Here is my test DT;
a<-data.table(cluster=sample(LETTERS[1:3], size = 10, replace = T), a=sample(x=1:2, size=10, replace = T), b=sample(x=1:2, size=10, replace = T), c=sample(x=1:2, size=10, replace = T), d=sample(x=1:3, size=10, replace=T))
a
cluster a b c d
1: B 1 2 1 2
2: C 1 1 1 1
3: B 2 1 1 3
4: A 2 2 1 1
5: C 2 2 1 2
6: A 2 2 1 3
7: A 2 2 1 1
8: A 2 1 1 2
9: C 2 1 1 1
10: C 2 2 1 1
I use ply
package's count
to generate a count table as follows;
> a[, lapply(.SD, function(x) count(x)), .SDcols=2:5]

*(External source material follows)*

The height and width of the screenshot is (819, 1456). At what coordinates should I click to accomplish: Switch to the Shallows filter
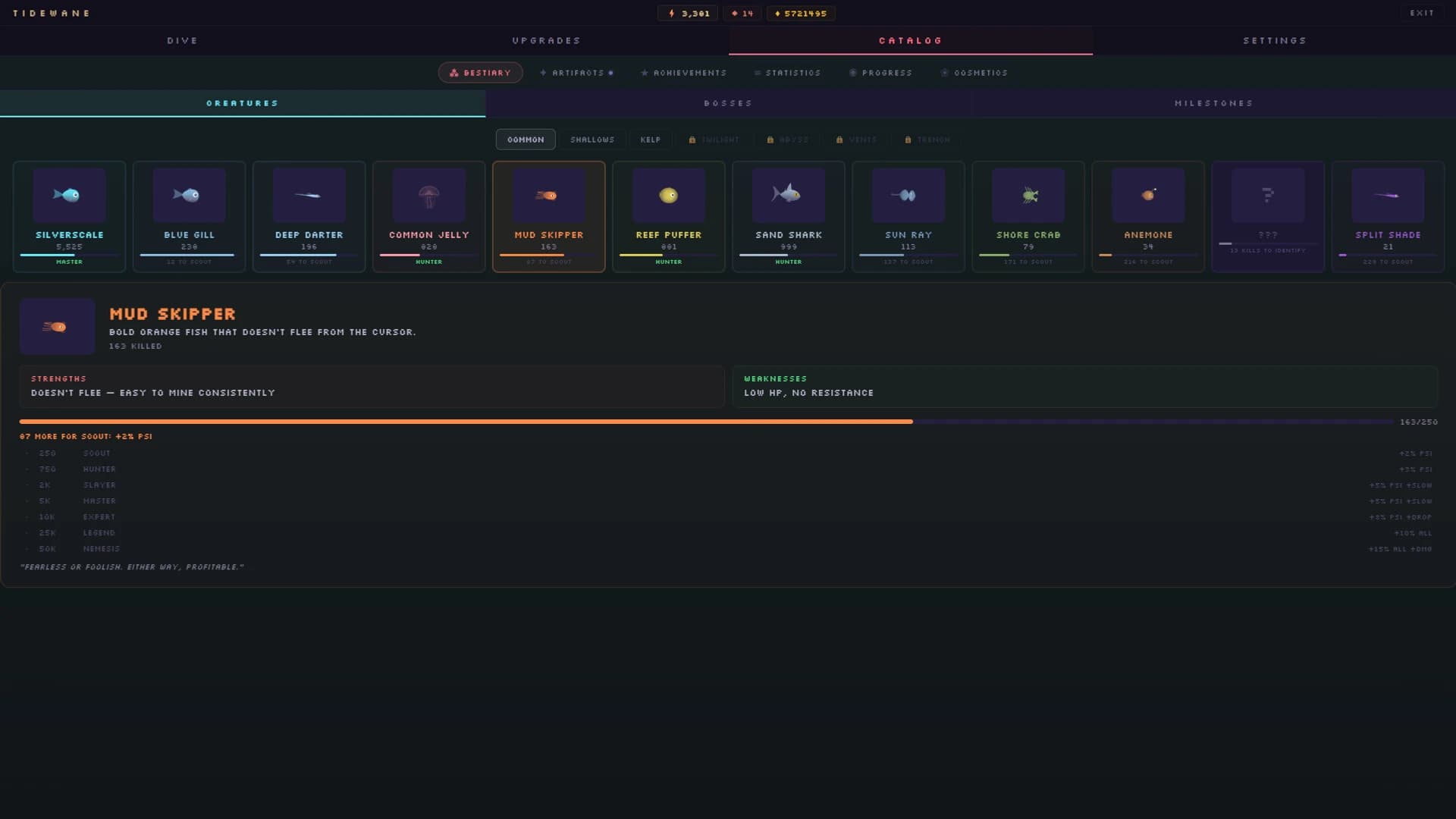point(592,140)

a.x a.freq b.x b.freq c.x c.freq d.x d.freq
1: 1 2 1 4 1 10 1 5
2: 2 8 2 6 1 10 2 3
3: 1 2 1 4 1 10 3 2
It is pretty ugly but somewhat serves a purpose. The output that I really wish is as follows ;
a.x a.freq b.x b.freq c.x c.freq d.x d.freq
1: 1 2 1 4 1 10 1 5
2: 2 8 2 6 1 10 2 3
3: NA NA NA NA NA NA 3 2
Also, I would like to group them with cluster vectors if possible but adding by=cluster
fails. Furthermore, I've tried using UniqueN and .N, which works fine with a single column but not with multiple columns. At this point, I'd really appreciate any pointers.